18 janvier 2006
Ce n'est pas qu'il ait spécialement besoin de ma modeste publicité, mais la lettre ouverte d'Eolas à Gilles de Robien à propos de ce qu'il est désormais convenu d'appeler l'affaire Garfieldd est à lire, à relire et à encadrer.
J'espère évidemment que le recours gracieux aboutira mais j'aimerais bien avoir l'avis des administrativistes émérites qui peuplent la blogosphère sur la question des chances d'une annulation de la décision ministérielle si le juge administratif est amené à se prononcer.
Mon peu de connaissance du contentieux administratif et un rapide survol de la jurisprudence concernant la matière disciplinaire me laissent à penser que l'existence de la faute est en soi contestable : la qualification de "pornographiques" de certains textes et images du blog de Garfieldd est tout sauf évidente et, même si elle l'était, le fait que le blog porterait atteinte à l'image du service public de l'éducation est douteux. En tout cas si l'on retient une notion des "bonnes moeurs" postérieure à celle qui s'appliquait encore au milieu du siècle dernier. Et même si le juge ne retenait pas ce moyen, la disproportion entre la faute alléguée et la sanction semble tellement flagrante qu'on voit mal comment il ne pourrait pas relever une "erreur manifeste d'appréciation".

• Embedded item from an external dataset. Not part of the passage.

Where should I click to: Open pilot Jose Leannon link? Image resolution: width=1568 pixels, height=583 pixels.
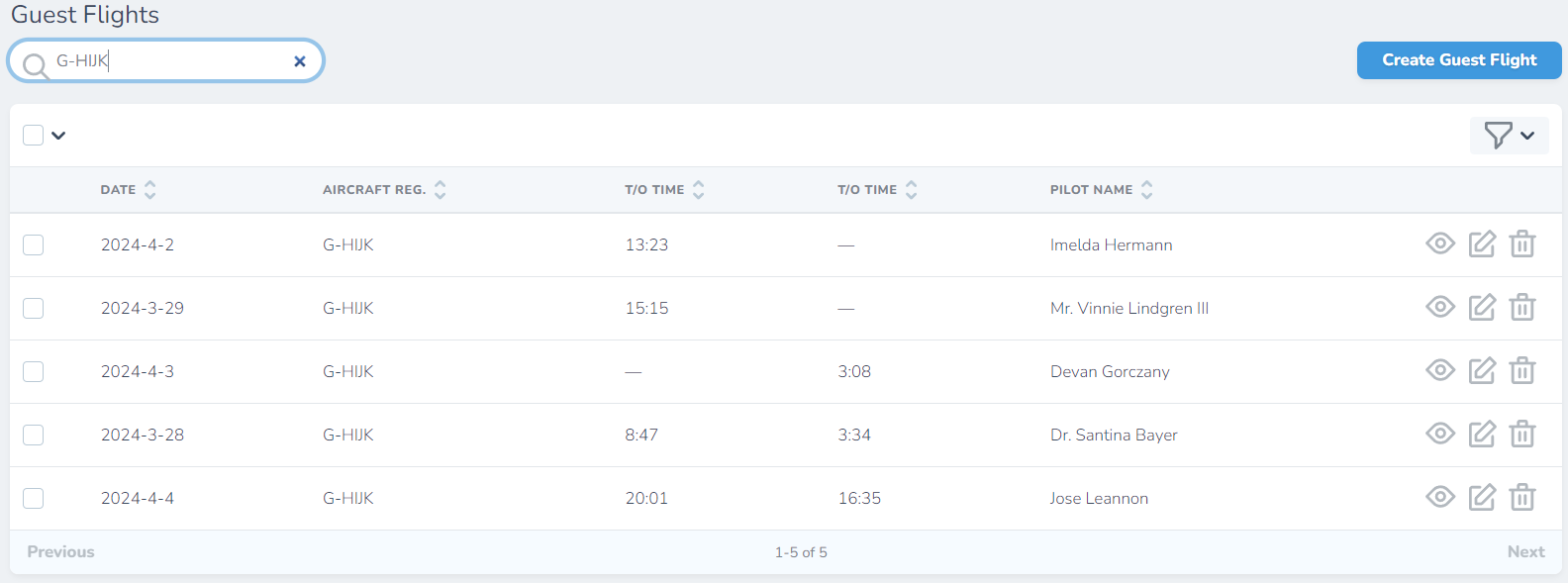pyautogui.click(x=1099, y=498)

Une question subsidiaire, parce que les délais de jugement sont un vrai problème pour un fonctionnaire révoqué : on sait que le référé liberté n'est pas ouvert contre une sanction disciplinaire mais est-ce que le référé suspension pourrait, en l'espèce, avoir des chances raisonnables de succès?
Add. (19/01) : Jules signale un très utile billet de Megathud sur les questions que soulèvent l'affaire au regard du droit de la fonction publique.
Voir également les remarques juridiques de Frédéric Rolin, qui rappelle que la jurisprudence est assez ferme en ce qui concerne l'obligation de moralité des fonctionnaires. J'ajoute à la liste des décisions qu'il cite un arrêt du Conseil d'Etat du 13 juin 1990, qui estime que n'est pas entachée d'erreur manifeste d'appréciation la révocation d'un fonctionnaire de police qui avait "hébergé chez lui un jeune adolescent, de moins de 16 ans, en fugue, au lieu de le conduire auprès d'un service de police compétent" et qui avait "pour habitude d'entretenir des relations privées avec des individus défavorablement connus de la justice". Le juge considère qu'il s'agit là de fautes professionnelles, la seconde portant atteinte au "bon renom de la police", et qu'une sanction est donc justifiée.
On parle souvent des privilèges des fonctionnaires. On oublie tout aussi souvent qu'elles s'accompagnent d'obligations qui sont beaucoup plus étendues que pour les salariés du secteur privé (les cas où le comportement dans la vie privée justifie un licenciement sont exceptionnels).